Co-occurrence of autoimmune diseases and metabolic disorders in Familial Mediterranean Fever (FMF) patients: review of literature and case reports

Ahlam ChaabanNohad BaalbakiRalph NarchEliana EldawraPhilippe Hussein KobeissyJosé-Noel Ibrahim^*

• Lebanese American University, Beirut, Lebanon

Familial Mediterranean Fever (FMF) is an autosomal recessive autoinflammatory disease predominantly affecting populations from the Mediterranean region, with a high prevalence reported among Armenians, Turks, Arabs, and Jews. The condition results from mutations in the MEFV gene, which encodes pyrin, a key regulator of inflammation. Both genetic and epigenetic factors contribute to the diverse clinical manifestations of FMF, which are characterized by recurrent episodes of fever, abdominal pain, chest pain, arthritis, and erysipelas-like erythema. In addition to these symptoms, individuals with FMF patients appear to have an increased risk of developing autoimmune and metabolic disorders, likely due to shared inflammatory pathways. In fact, FMF exemplifies a monogenic autoinflammatory disorder arising from mutations in genes related to the innate immune system, unlike autoimmune diseases that stem from defects in the adaptive immune system. Despite differences in their underlying mechanisms, both autoinflammatory and autoimmune diseases involve the production of interleukin-1β, a key cytokine that influences effector cells of the adaptive immune system, including B and T lymphocytes.

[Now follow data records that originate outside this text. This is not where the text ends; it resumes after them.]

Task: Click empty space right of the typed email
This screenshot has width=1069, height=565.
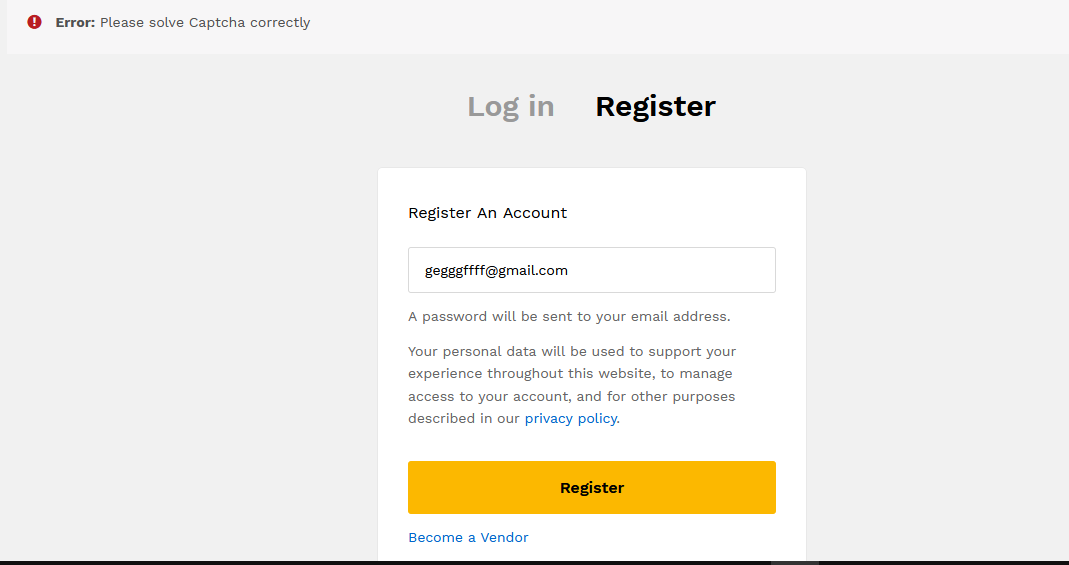Action: [672, 270]
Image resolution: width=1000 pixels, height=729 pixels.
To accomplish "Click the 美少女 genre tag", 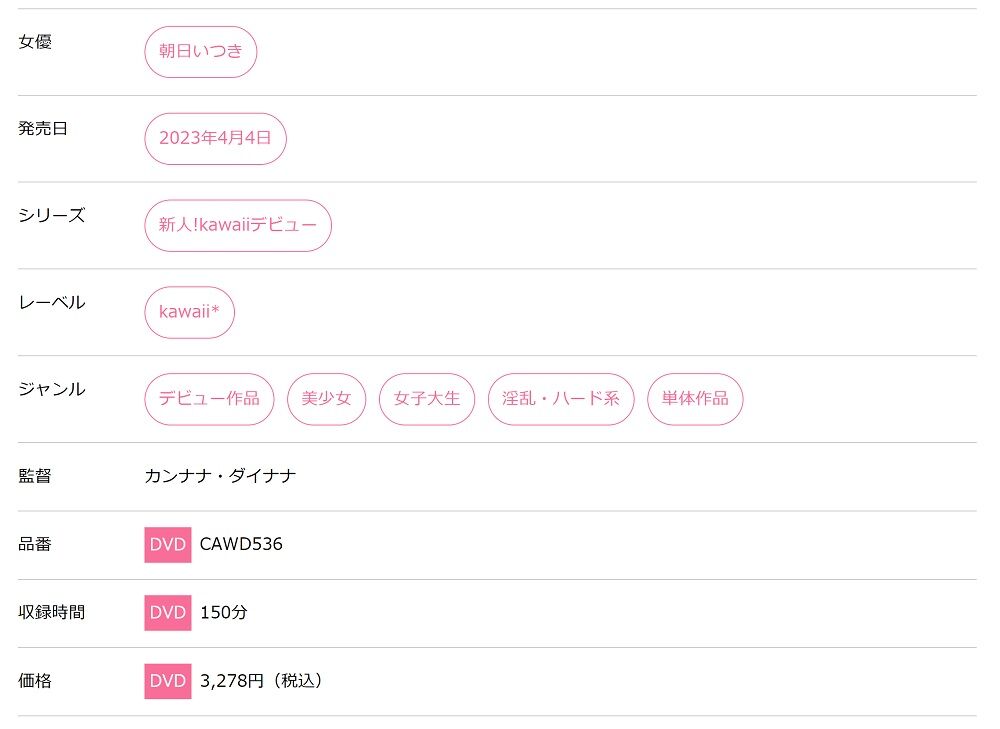I will 326,399.
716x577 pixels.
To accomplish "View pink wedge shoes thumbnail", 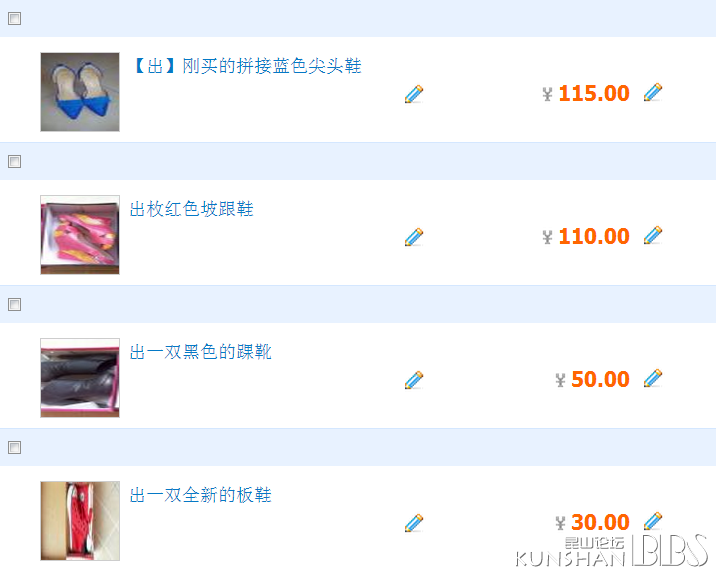I will coord(80,235).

Accordingly, numerous studies have investigated the increased prevalence of autoimmune and metabolic disorders among FMF patients, seeking to understand whether these comorbidities exacerbate FMF symptoms, increase the risk of complications, or affect treatment responses. This review examines the coexistence of FMF with autoimmune diseases and metabolic disorders and explores potential correlations with MEFV mutations.